The origin of the town is a Frankish settlement established between 500-800 AD. The name Rees most probably goes back to the Kleverlandish term "Rys", which means "willow grove".

The Lower Rhine area was Christianized by the Irish missionary Willibrord between 657-739. Around 1000 the nearby monastery of Aspel was first mentioned.

On 14 July 1228 Rees was granted municipal rights by Heinrich I von Müllenark, Archbishop of Cologne. At that time it had about 600 inhabitants. In 1289/90 the works on a fortified city wall began, which was completed in 1350. In 1392 Rees and the monastery of Aspel became parts of the County of Cleves.

During the Eighty Years War, the town was captured by Spanish troops in 1598. After the death of the last duke of Cleves in 1609 the town belonged to the Margraviate of Brandenburg.

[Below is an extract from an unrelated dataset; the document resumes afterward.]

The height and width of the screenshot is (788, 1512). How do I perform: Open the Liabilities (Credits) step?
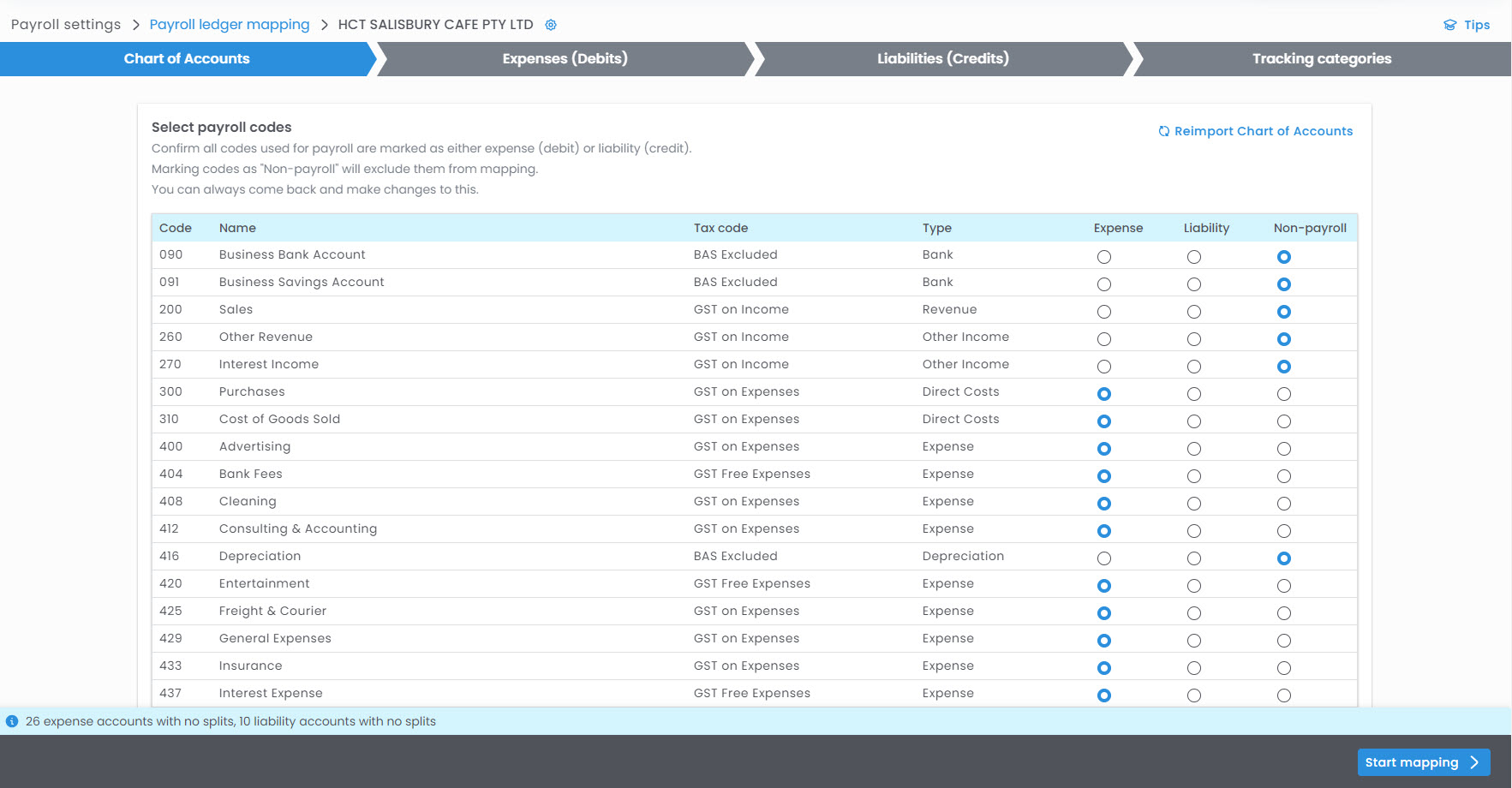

Between 1616 and 1625 Rees was occupied by Dutch troops who transformed the town into a huge fortress. In 1701 Rees became a part of the Kingdom of Prussia.

In 1816 Rees became capital of the newly founded Rees District within Regierungsbezirk Kleve. The railway line from Oberhausen to Arnhem was inaugurated in 1856 and a railway station was built near Rees.
At the beginning of the 20th century Rees had 4,096 inhabitants of whom 330 were Protestants and 52 were Jews.

From November 1944 to March 25, 1945, a Nazi forced labor camp existed in the city. 5,000 prisoners from various countries, over half of them from the Netherlands, were forced to carry out entrenchment work. The prisoners were housed under inhumane conditions and about 10 percent of the prisoners did not survive the camp.

During the Nazi period, many Jewish inhabitants were deported. Today the only reminders of Jewish culture in Rees are two historic Jewish cemeteries. The city was almost completely destroyed by an Allied air raid on February 16, 1945 during World War II. It became part of North Rhine-Westphalia after the war.

The Rhine bridge of Rees was completed in 1967.

==Mayor==

Christoph Gerwers (CDU) has been mayor of Rees since 2009. He was reelected in 2015 with 66.6% of the votes.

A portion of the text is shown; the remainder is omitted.